IMHO, yes it is different - apples and oranges. Here you are asking another student to do something for you that:
a) you can easily do yourself
b) he is not already doing otherwise
If the student is already pulling some gloves, its not a big deal to ask them to also get you a pair. If they are printing out the patient list, not a big deal for them to click "2" for number of copies printed.
But if you are asking them to perform an activity that they were not already involved in, that is easy for you to do, I see that as completely different.
Hah, unless you have to work with one of the scrub nurses from hell who make you wait ON PURPOSE just to exert their authority over the lowest rung of the totem pole.
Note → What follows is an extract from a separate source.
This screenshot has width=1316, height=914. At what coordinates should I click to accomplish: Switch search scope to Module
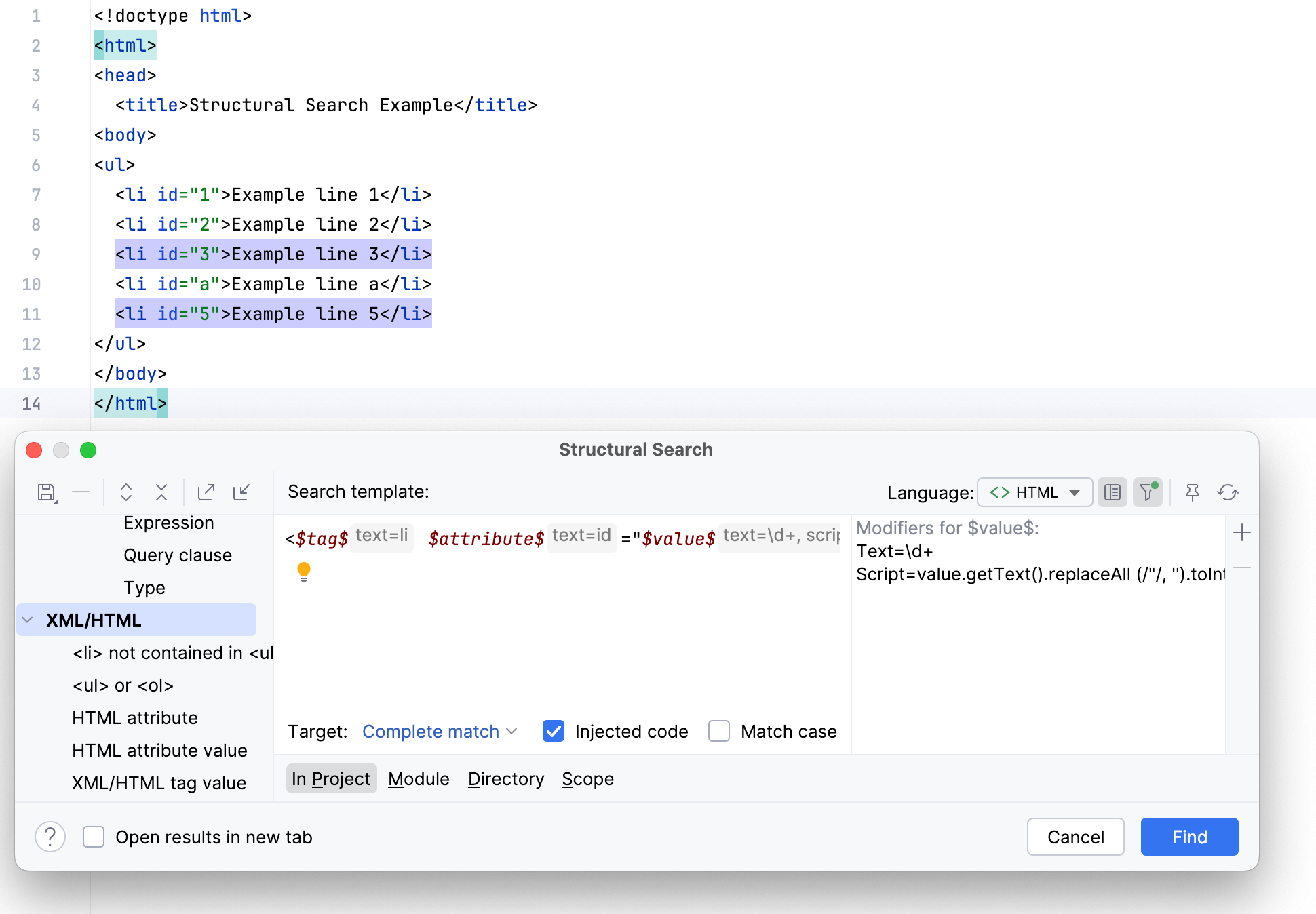(x=419, y=778)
Then it can take a good 3 minutes.
[/bitter rant]
Clearly, there are scrub nurses that are on power trips and do this kind of crap. We've all seen it. (You have not worked with levels of suckiness until you have worked at hospitals without residents where the scrubs have no idea about how to assist a surgeon and get pissy when you try and correct them. /my bitter rant
)
But do you really think that if you are there waiting to give the scrub nurse your gloves (which you don't have to do, you can just drop them on their table), that the attending would blame YOU for not already being scrubbed in? If they are THAT obtuse and not noticing that the scrub nurse is delaying you, then perhaps you have a point, but I would think that would be a rare situation.
At any rate, what really matters is to understand the culture of your program and what the attendings expect. Since this was NOT the culture at any hospital I trained at, I would find it odd for one student to ask another (especially if one were timid and the one asking, clearly the more aggressive) to pull their gloves. It would make me wonder how much else he is "asking" the other student do to for him. I have seen aggressive surgery students do this to their more timid colleagues all the time, dumping ward work on them while they run to the OR to kiss up to the attending and Chief resident. This is perhaps why I am so jaded about these sorts of behaviors.